The track is a highlight of Noyes’ new album, Dust Bowl Diary, which is the first start-to-finish effort from newly formed Round Cat Records. Amazingly, Popper’s contribution is the second star turn for the young label. Guitar slinger Johnny A. played on the title track of Counting Down, the Brooks Young Band’s — and Round Cat’s — debut disc (though LaRocque and Szulc had a smaller role with that release, which was mostly complete by the time Young joined the label).
Popper and Noyes have been friends for a few years; the harp player sat in with him once at a Milly’s Tavern show. That’s one reason they got him to play on the record — plus good timing.

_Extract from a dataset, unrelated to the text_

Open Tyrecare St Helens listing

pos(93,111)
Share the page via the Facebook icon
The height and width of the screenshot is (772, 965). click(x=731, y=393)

“Because he was working on a solo album, he was set up at a studio in New Mexico,” recalls Szulc. “We gave him a little direction, but obviously, he knew what he was doing. It was really exciting, because you don’t know what he was going to play.”
Finally sitting down to review Popper’s tracks provided an amazing sense of satisfaction, LaRocque says. “For us, a tiny little record label, and we’re actually mixing John Popper … for us as engineers, it’s exciting.” That’s not bad for an effort that began with an out-of-the-blue e-mail saying, in essence, what are you doing staying here?
Szulc graduated from Berklee in 2006 with a degree in engineering and production, while LaRocque completed a similar program at New England School of Art in 2003. But despite being from the same town, the two hadn’t met until Szulc came home after school to weigh his options.
He had big ideas about going to New York or California, but decided to see if his hometown had anything to offer. A Google search yielded LaRocque’s name. “I sent him an e-mail saying, ‘What’s going on in Bedford that made you stick around?’”
They met for coffee and talked about recording together; both are musicians. Soon, they began modest work on their first project.
“We set up a little makeshift studio in my parents’ garage; they were on vacation and we took it over,” Szulc says.
The two made a video of their experience and later showed it to Szulc’s parents. “Dad, this is what the garage would look like as a recording studio,” he told him. To Szulc’s surprise, his father offered some space on the second floor of his concrete contracting shop.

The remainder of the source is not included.